Surgeons at the Toronto General Hospital and the Ottawa Hospital both did a round of “kidney swap” surgeries this year in their own hospitals.

But Wednesday marked the first national domino exchange. It took months of teleconference calls, lab and immunology tests across three times zones, said Peter Nickerson, executive medical director of CBS’s organs and tissues division. “It’s an innovative program that shows the incredible co-operation among hospitals, provinces, surgeons and patients.”

The CBS uses a sophisticated computer program to find matches, inputting the blood and tissue type of every donor and recipient in the national registry. The program then searches for compatibility, aiming for the highest number of matches and minimizing travel time for donors.

 

 

The CBS is expanding the registry to include incompatible donor-recipient pairs from all provinces, and is already planning a second domino transplant this summer. In cases where donors cannot travel, the CBS hopes to be able to “fly the kidney to the recipient,” Dr. Gill said.
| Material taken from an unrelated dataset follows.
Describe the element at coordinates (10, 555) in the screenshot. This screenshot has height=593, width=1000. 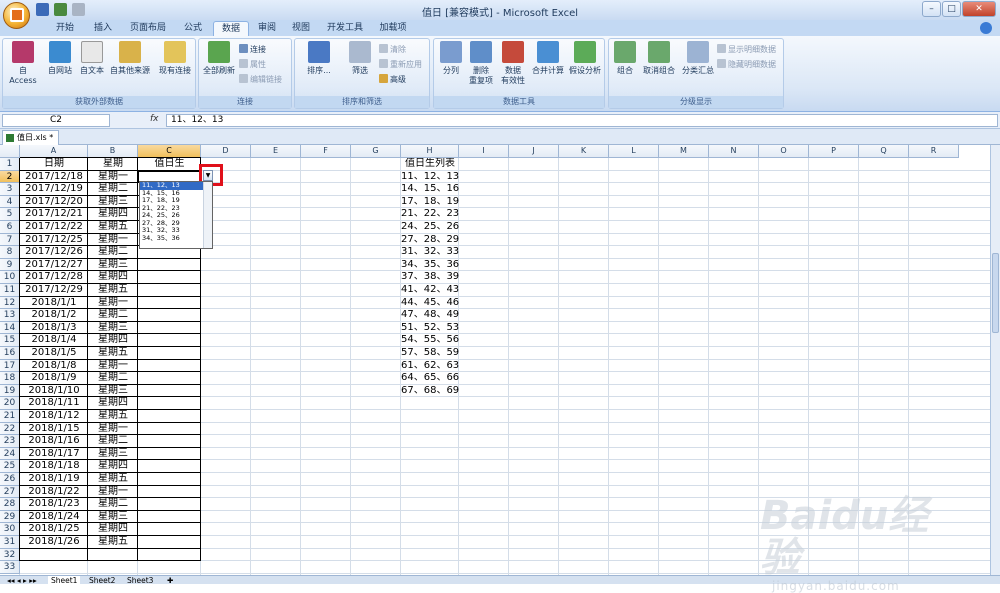
I see `row-header: 32` at that location.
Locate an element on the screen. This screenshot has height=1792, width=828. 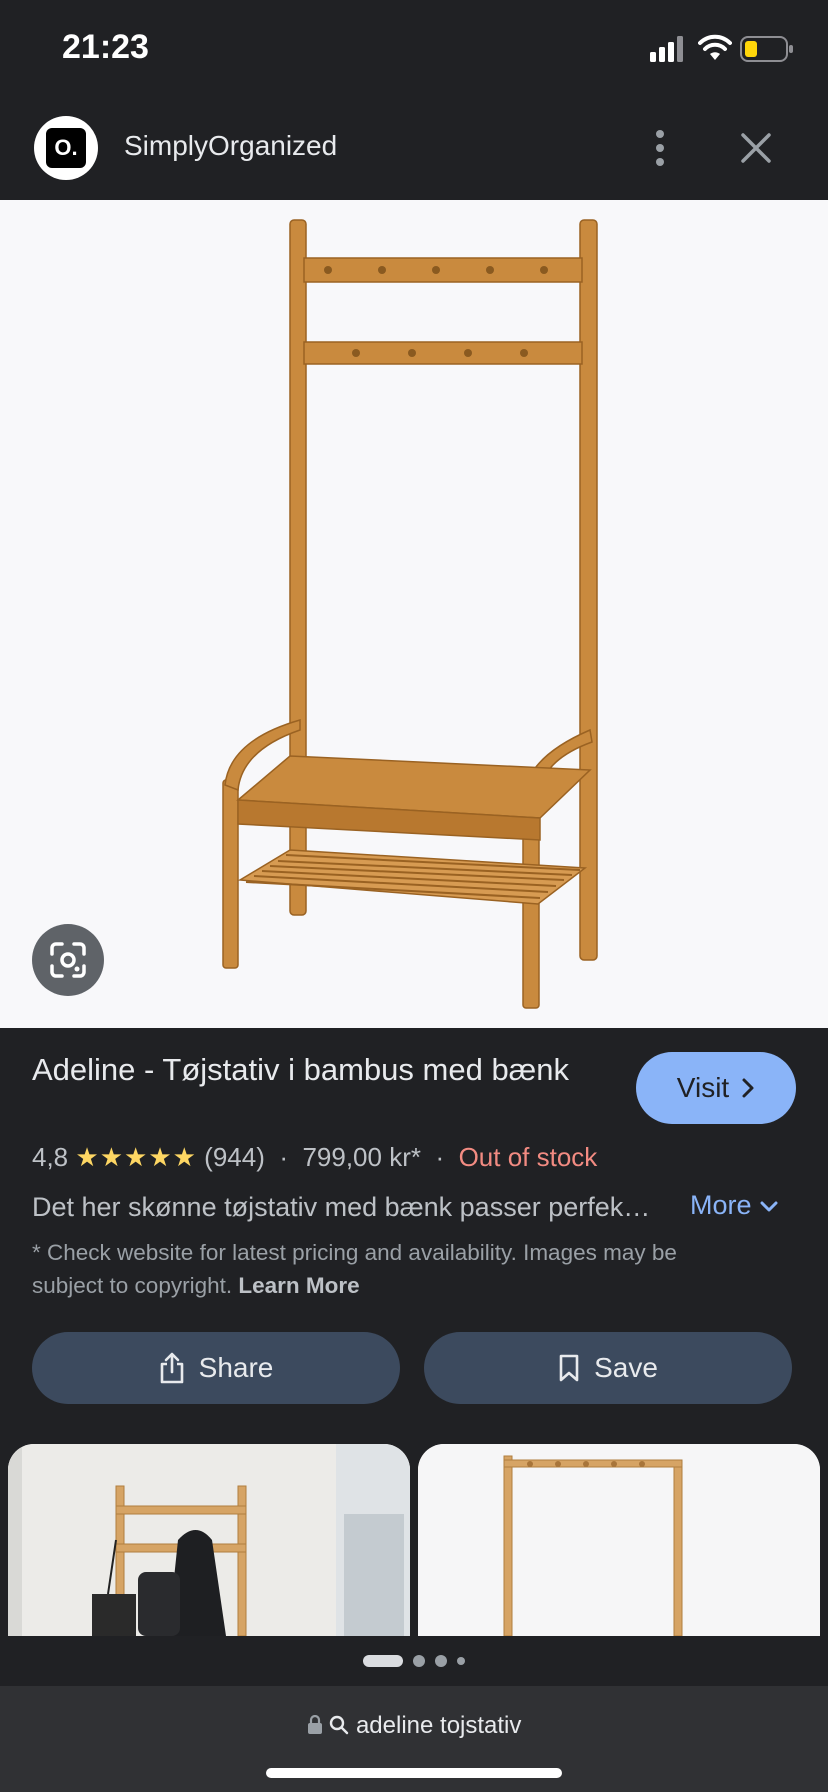
pagination-indicator is located at coordinates (414, 1661).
Kidneys from living donors can last up to 12 hours outside the body, and can be transported via Air Canada’s “medi-desk,” located in the cockpit of a plane, he added.

Last year, 40 per cent of the 1,200 transplants in Canada used kidneys from living donors. The success rate is higher than transplants from deceased donors, and the kidneys last longer. Studies show donors don’t suffer long-term health consequences.

Replacing a faulty kidney also saves the health-care system $300,000 over a patient’s lifetime, and frees the patient from dialysis, an expensive and time-consuming procedure that removes excess water and waste from the blood. “Kidney disease continues to grow,” Dr. Nickerson said. “It affects people in all strata of life. It can be genetic, autoimmune or caused by diabetes.”

Patricia Campbell, a U of A transplant nephrologist, said the more people who join the national registry, the greater the chance of finding a compatible kidney. “We are thrilled this happened,” she said. “Everyone invested a lot of time and work in the background to ensure it was a success.”